Plekanec line.  Behind the net.  Plekanec hits a man.  Cammalleri follows.  Whistle.  High stick.

Plekanec.

About five minutes.

Flyers control.  Hartnell at the hydrant.  Jagr on the right hash.  Well orchestrated re-entry.  Jagr to the net and the puck finds him.  Price thwarts the jam-shot.

One minute.

Eller up top.  A pass for Jagr is off the mark and the puck is intercepted and cleared.

Now a failed entry.

Faceoff outside the Montreal blue.

La Classique Hivernale. Mentioned.  Sounds good in French.

Three and a half.  Twenty in the penalty.

Price has it.
Nearly drops it in his net.

Stoppage.

Simmonds is yapping after the whistle.

Philadelphia has a way of bringing out the duck in people.  Or is it gander.  Or is it drake.  How about just shut down the Philadelphia franchises.

Penalty elapses.

Hartnell.  Alone.  Across.  Turns and sends the puck through the low slot.

And another penalty.

Two and a half.

Talbot.  Holding.  Legit.  Pulled Desharnais backward with both arms.

Deep right.  Lost.

Reid.  Wastes the team’s time.

Kaberle has it on the left.  Swerves into his left point spot.

Left side boards.  Coburn’s exit puck is stopped by Kaberle. They work it.

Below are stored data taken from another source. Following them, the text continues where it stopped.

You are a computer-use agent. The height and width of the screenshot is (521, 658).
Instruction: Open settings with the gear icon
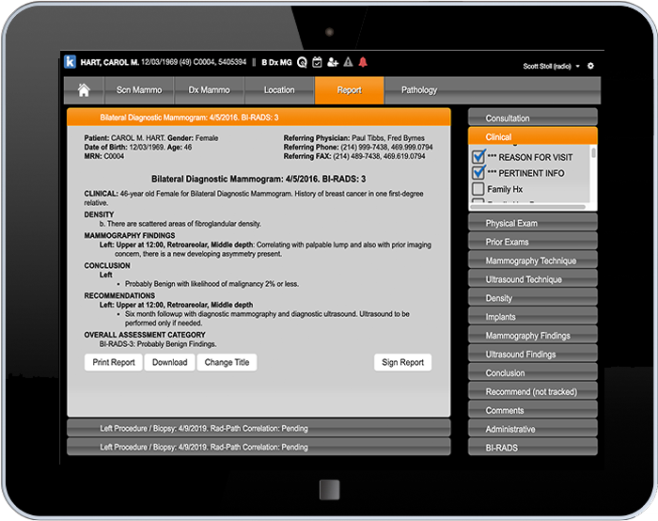pyautogui.click(x=590, y=67)

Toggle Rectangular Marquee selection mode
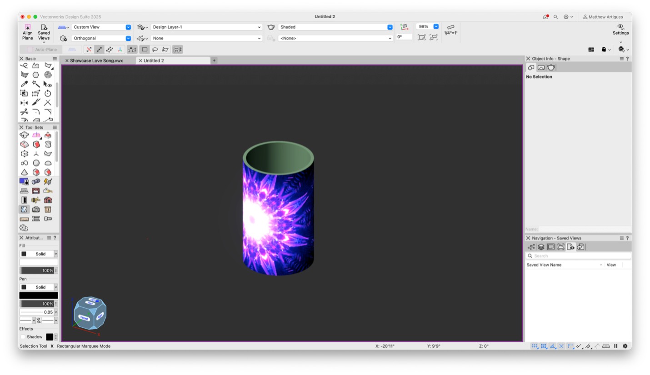coord(145,50)
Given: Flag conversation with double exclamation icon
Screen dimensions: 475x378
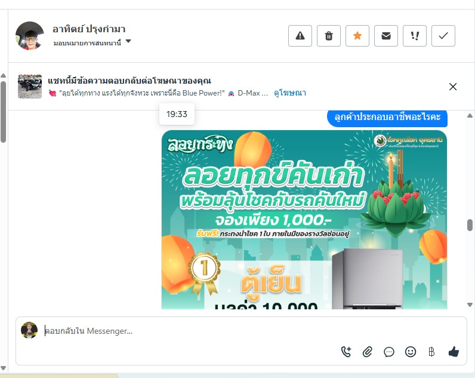Looking at the screenshot, I should 415,36.
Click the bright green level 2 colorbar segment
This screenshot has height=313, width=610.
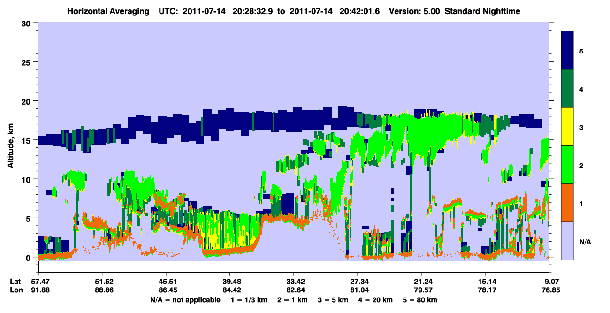[x=567, y=165]
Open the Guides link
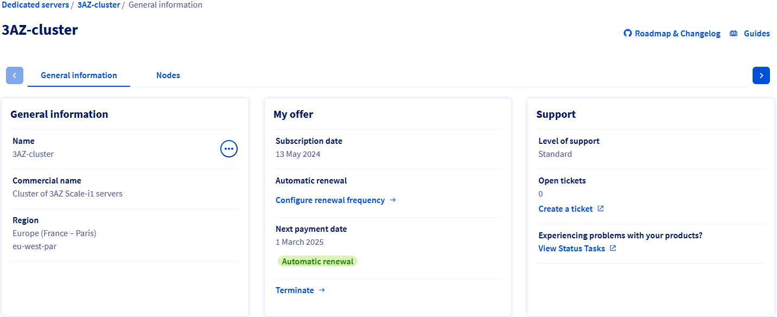Image resolution: width=777 pixels, height=317 pixels. coord(756,34)
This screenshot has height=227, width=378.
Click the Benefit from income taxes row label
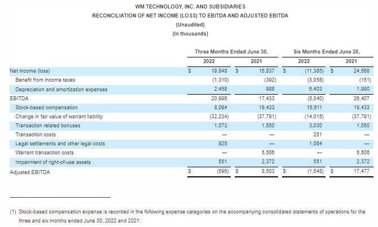click(x=45, y=80)
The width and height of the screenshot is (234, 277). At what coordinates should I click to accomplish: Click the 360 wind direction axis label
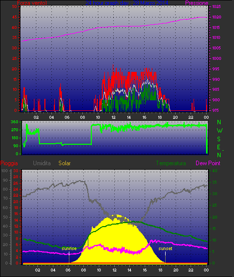(14, 122)
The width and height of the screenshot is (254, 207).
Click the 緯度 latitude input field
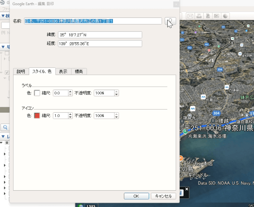[99, 35]
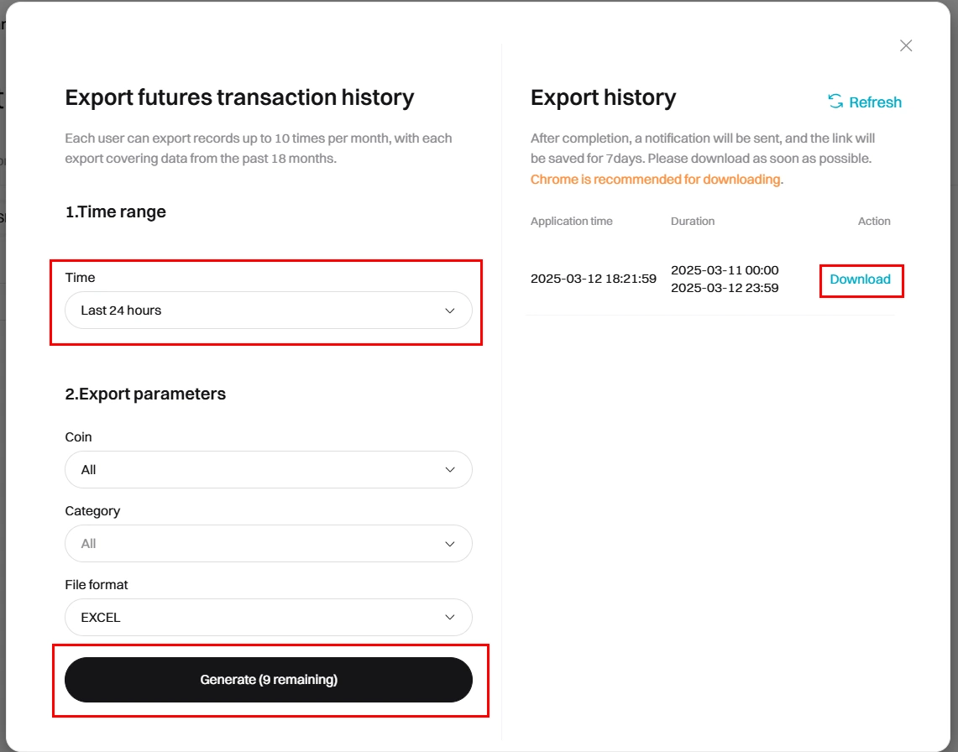Click chevron arrow in Time dropdown
The width and height of the screenshot is (958, 752).
[450, 311]
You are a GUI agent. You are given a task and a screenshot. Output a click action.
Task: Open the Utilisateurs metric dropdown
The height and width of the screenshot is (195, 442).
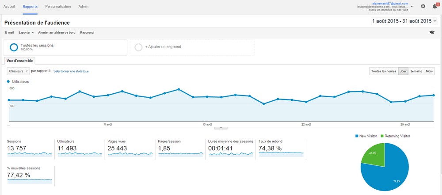18,71

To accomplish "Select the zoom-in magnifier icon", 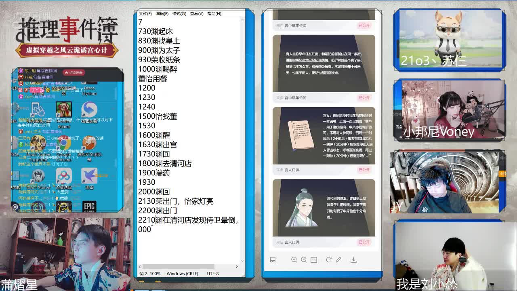I will 294,260.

Into the crease.

Subban recovers it.  Cammalleri was there, too.

Flyers push it out.

Plekanec sneaks out from the end line.  His pass floats through.

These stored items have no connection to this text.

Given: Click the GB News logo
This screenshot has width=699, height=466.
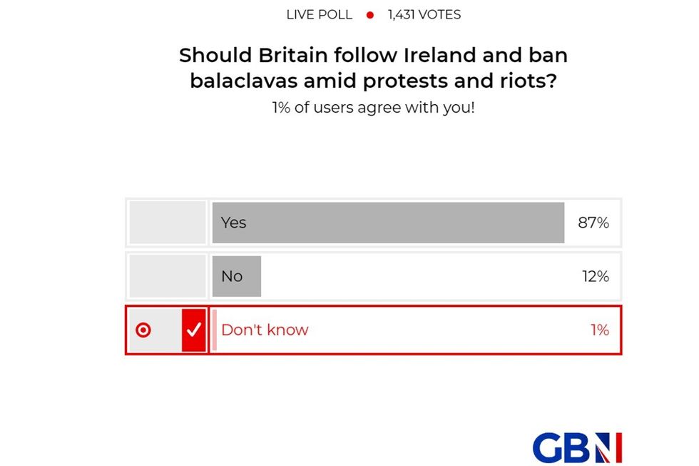Looking at the screenshot, I should [576, 447].
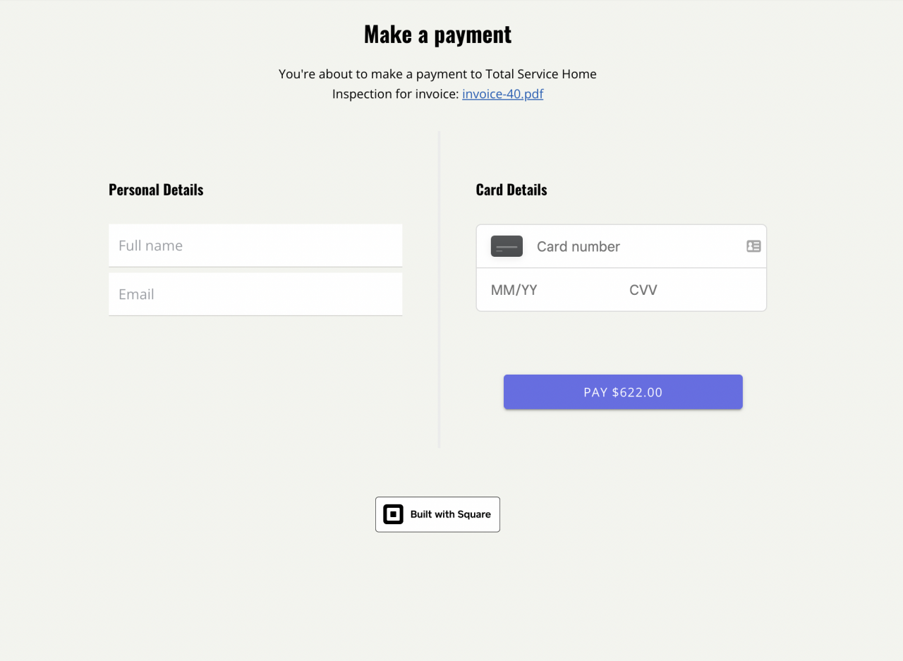Click the Square logo icon
Image resolution: width=903 pixels, height=661 pixels.
[x=393, y=514]
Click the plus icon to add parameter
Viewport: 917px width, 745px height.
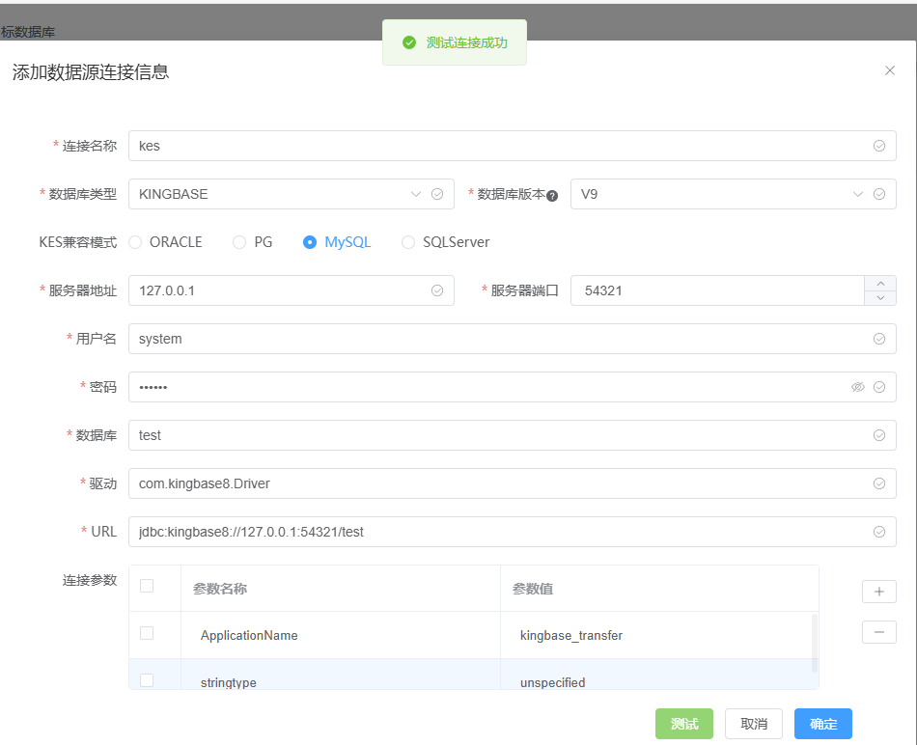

One and fifteen.  Price leaves.

Out and then in.

Deep right.

Lost on the boards.  Flyers clear it.  Wide of the net.

Fifteen.

Forty-three in the period.

More board bungling.  Finally a shot.  A rebound.  Neither convincing.

Twenty seconds.

Subban stops a shot in the Montreal zone.  Lobber.  Subban fires it long.

Icing.

Seven point one.

More booing.

Very difficult for Montreal to take the pucks in the opposition zone tonight, says Denis.

Faceoff to Price’s right.

Flyers win it.  Shot into the corner.

One last save by Price. Left pad.

Siren.

More booing.

Seventh straight win for Flyers.

Final Score
Philadelphia 4
Montreal 3

Too many failed power-plays, says Denis.  One of nine.